El loco puesto a la cabeza del jurado evidenciaría también la mirada que el inglés podía tener sobre el pueblo hindú como “infantil, irracional y algo loco”.1
El colonizado mira con ajenidad al colonizador cruel; el colonizador menosprecia el saber del colonizado.
La locación del relato es difícil de nombrar. Dice el narrador: “La exacta geografía de los hechos que voy a referir importa muy poco. Además ¿qué precisión guardan en Buenos Aires los nombres de Amritsar o de Udh?” (OC 1: 612). Como en “La muerte y la brújula”,2 también aquí podemos reconocer en el relato un tono rioplatense. En primer lugar, es bien conocida la idéntica descripción que Borges hace del hombre en el umbral con la de un personaje de “El Sur”. Dice del primero: “inmóvil como una cosa, se acurrucaba en el umbral un hombre muy viejo. Diré cómo era porque es parte esencial de la historia. Los muchos años lo habían reducido y pulido como las aguas a una piedra o las generaciones de los hombres a una sentencia” (OC 1: 613). Y en “El Sur”, un cuento que ocurre en la provincia de Buenos Aires, nos dice: “En el suelo, apoyado en el mostrador se acurrucaba, inmóvil como una cosa, un hombre muy viejo”. En seguida continúa: “Los muchos años lo habían reducido y pulido como las aguas a una piedra o las generaciones de los hombres a una sentencia” (OC 1: 527). Ese sur bonaerense es un espacio asimilado al pasado (un pasado rojo punzó, dice el cuento), en un mundo más antiguo y más firme. Hacia allí viaja el narrador leyendo Las mil y una noches (que también es mencionada en “El hombre en el umbral”). En ambos textos será ese viejo pulido por los años quien interviene para que ocurra la muerte de alguien.

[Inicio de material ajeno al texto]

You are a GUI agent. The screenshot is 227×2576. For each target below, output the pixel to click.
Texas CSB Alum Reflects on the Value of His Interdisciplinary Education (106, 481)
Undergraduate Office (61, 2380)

Balderston refiere que este paralelo entre ambos relatos permite pensar que no se confronta oriente y occidente, sino que la tensión se da entre culturas tradicionales e históricas, lo que también ocurre en la Argentina (“En el umbral” 173). En esta idea de un orden inglés dominante y un orden popular que lo confronta o lo desarticula, Balderston relaciona “El hombre en el umbral” con las referencias de Ludmer a la gauchesca como conflicto entre dos leyes: el derecho escrito de la nación estado y el derecho oral de los gauchos (“En el umbral” 168). El hombre del umbral dice que “la justicia inglesa que administraba no era conocida de nadie y los aparentes atropellos del nuevo juez correspondían acaso a válidas y arcanas razones. Todo tendrá justificación en su libro, queríamos pensar” (OC 1: 614, subrayado del autor). La descripción, se trate de la India o de Sudamérica, es la de una población sometida a una ley que le es ajena e impuesta por otros. Borges traza un escenario en el que la supuesta cultura civilizada impone una regla de orden a una población india en ebullición y engendra mediante ese orden un sistema sangriento que la misma población india se ve impulsada a derrocar. El orden coactivo se vuelve barbarie contra la cual se levanta la población supuestamente incivilizada.3
Ludmer señala que la literatura es la construcción de una ecuación lengua-ley. Hay, dice, una literatura para el pueblo y otra por el pueblo. La primera es didáctica. La segunda puede incorporarla u ofrecer otra contraria en donde ley y justicia aparecen nítidamente diferenciadas. Los discursos muestran dos órdenes que conviven y se excluyen. La ley, en este caso, expulsa al gaucho (193-97). La consecuencia es la generación de diálogos paralelos de resistencia. Aquéllos que se reconocen como iguales, astillas del mismo palo, para decirlo con Fierro, miran al estado como enemigo. En Juan Moreira, para tomar otro de los ejemplos centrales de nuestra literatura de fines del siglo XIX, es continua la referencia a la necesidad compartida de establecer comunicaciones, códigos y lazos entre iguales por fuera o
en contra de la injusticia estatal.
Ni Fierro, ni Cruz, ni sus hijos viven en un estado que los contenga; más bien lo que se menciona en el poema de Hernández es una caterva de jueces, políticos, policías y militares ávidos de utilizar al gaucho para provecho propio. El moreno y Fierro coinciden en su mirada negativa sobre la ley: sólo al pobre le rige; es tela de araña que enreda a los bichos chicos; cae sobre el que está abajo (232). El gaucho debe arreglárselas por fuera o en contra de ese estado que lo persigue y lo obliga a la soledad o a la compañía de otros que, también perseguidos, inician fuera del estado un diálogo paralelo (Pitlevnik 34).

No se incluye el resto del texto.